Kaynak metin =
EY MÜSLÜMAN TÜRK; 2 UYGUR’UN ÇİN’E GERİ VERİLMEMESİ İÇİN SES VER-ELİNDEN GELENİ YAP!
Budist Tayland’ın 40 Uygur Türkünü Çin’e teslim ederek işlediği İnsanlık Suçunu Türk İslam Dünyasının Onuru, İlham ve ümit kaynağı ve Mazlumların Hamisi Müslüman Türkiye Asla Tekrar Etmemelidir ! ”
UYGUR HABER VE ARAŞTIRMA MERKEZİ(UYHAM)

Verilen bilgiler =

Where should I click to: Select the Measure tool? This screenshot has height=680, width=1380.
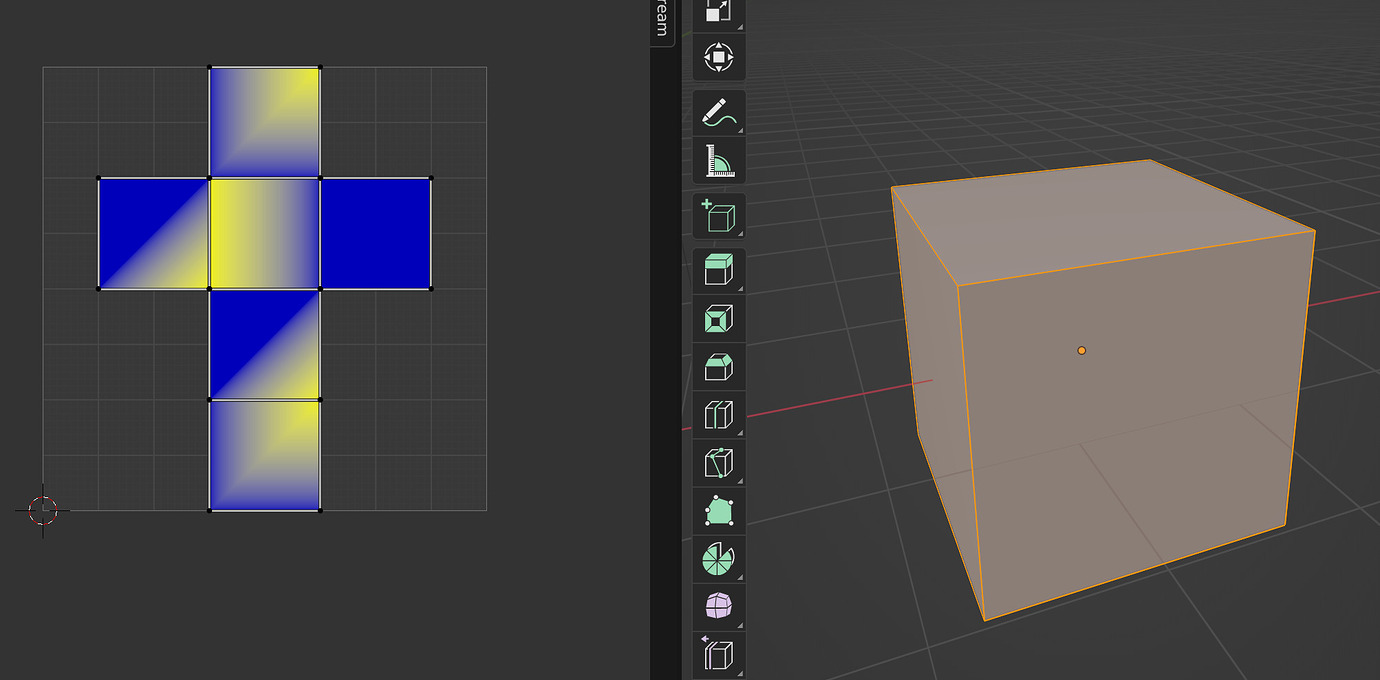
---
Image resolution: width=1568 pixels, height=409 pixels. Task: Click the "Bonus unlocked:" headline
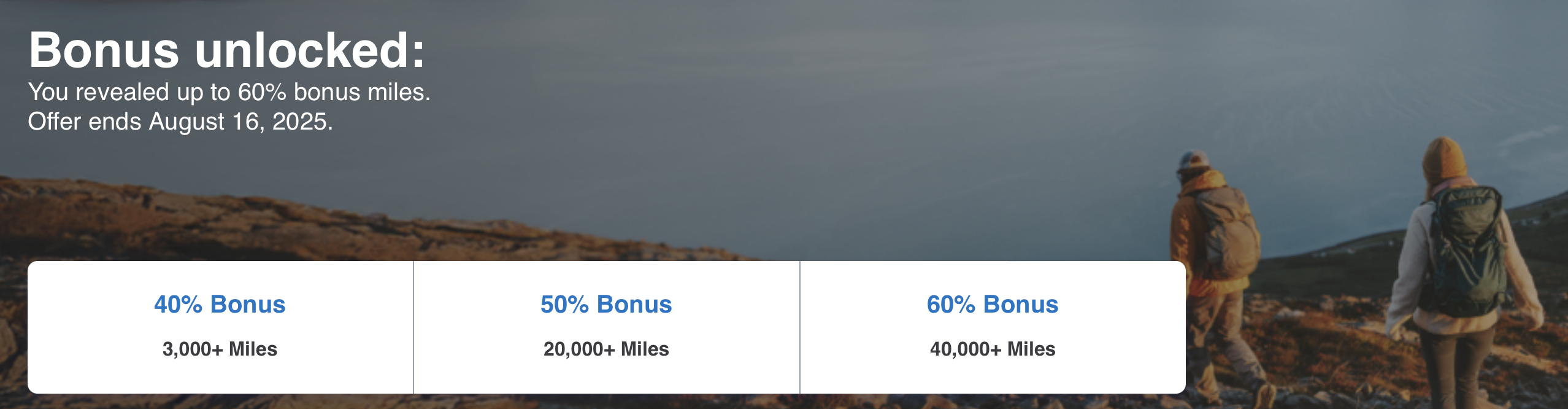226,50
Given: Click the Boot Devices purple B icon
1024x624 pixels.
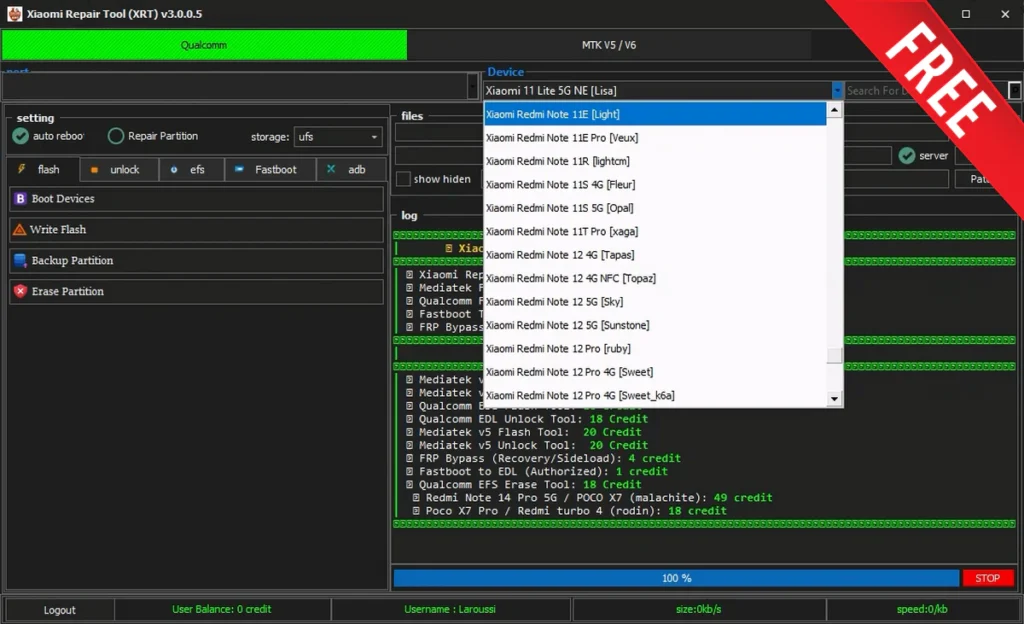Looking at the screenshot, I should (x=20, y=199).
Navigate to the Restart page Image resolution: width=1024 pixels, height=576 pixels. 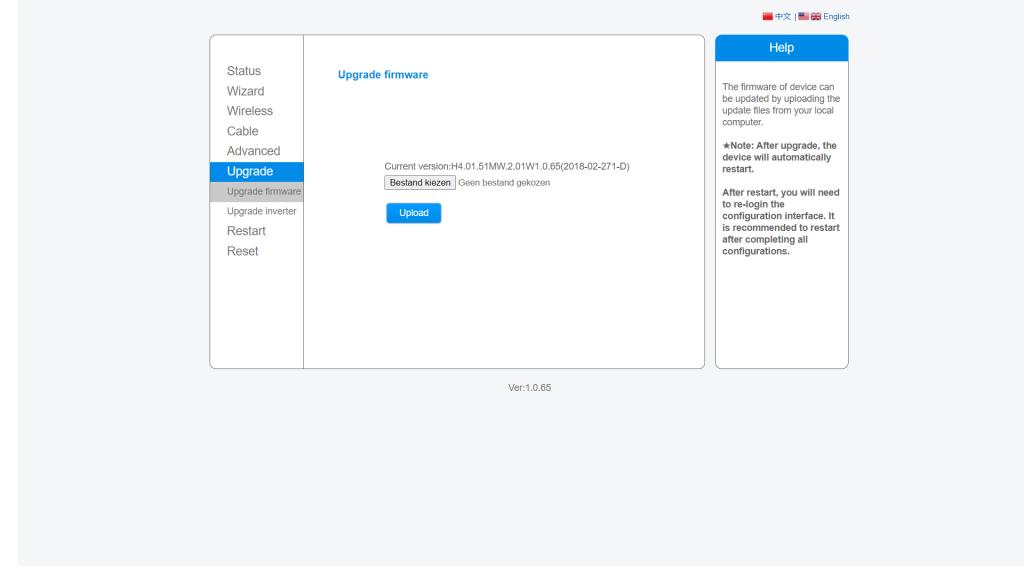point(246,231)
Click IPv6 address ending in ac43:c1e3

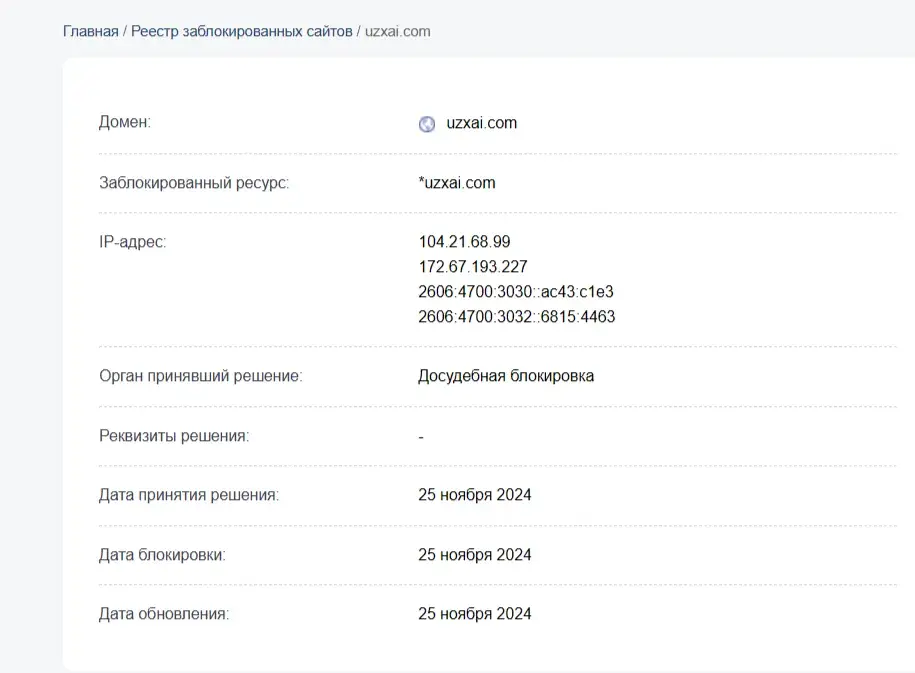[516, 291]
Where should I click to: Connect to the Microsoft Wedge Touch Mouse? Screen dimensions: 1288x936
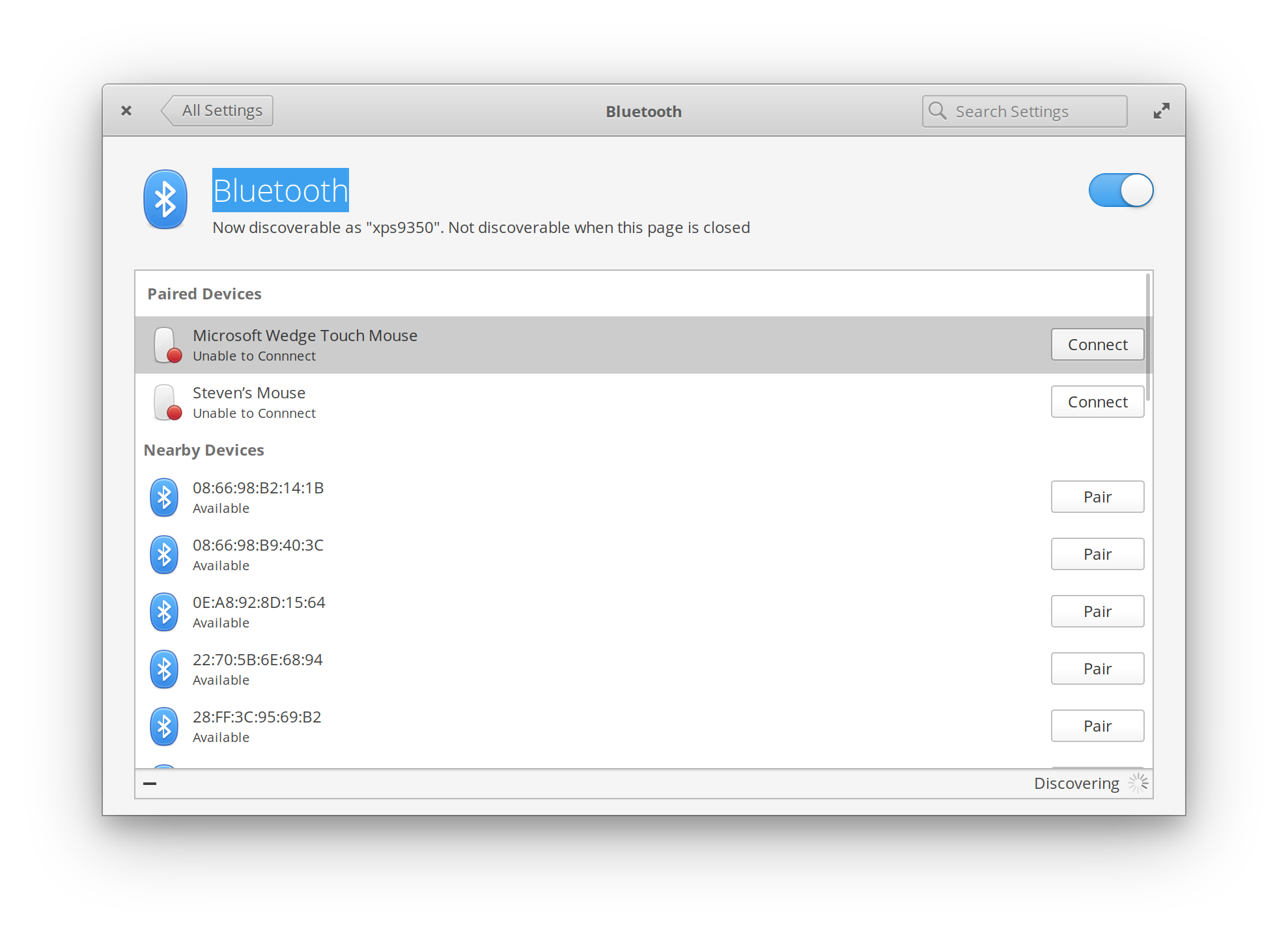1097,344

Verilen görev 1 =
Kaynak metnin "Budist Tayland’ın 40" sözleriyle başlayıp "VE ARAŞTIRMA MERKEZİ(UYHAM)" sözleriyle biten kısmını, "Asla" yerine "Hiçbir Zaman" koyarak düzenler misiniz?
Verilen görev 2 =
Kaynak metne göre şu soruları yanıtlar mısınız?
(a) Başlıkta kaç Uygur'un Çin'e geri verilmemesi için ses verilmesi isteniyor?
(b) Tayland kaç Uygur Türkünü Çin'e teslim etmiş?
(c) Metnin sonunda hangi merkezin adı geçiyor?
Bu kayıtlara ihtiyaç yoktur.

Görev yanıtı 1 =
Budist Tayland’ın 40 Uygur Türkünü Çin’e teslim ederek işlediği İnsanlık Suçunu Türk İslam Dünyasının Onuru, İlham ve ümit kaynağı ve Mazlumların Hamisi Müslüman Türkiye Hiçbir Zaman Tekrar Etmemelidir ! ”
UYGUR HABER VE ARAŞTIRMA MERKEZİ(UYHAM)

Görev yanıtı 2 =
(a) 2 Uygur.
(b) 40 Uygur Türkü.
(c) Uygur Haber ve Araştırma Merkezi (UYHAM).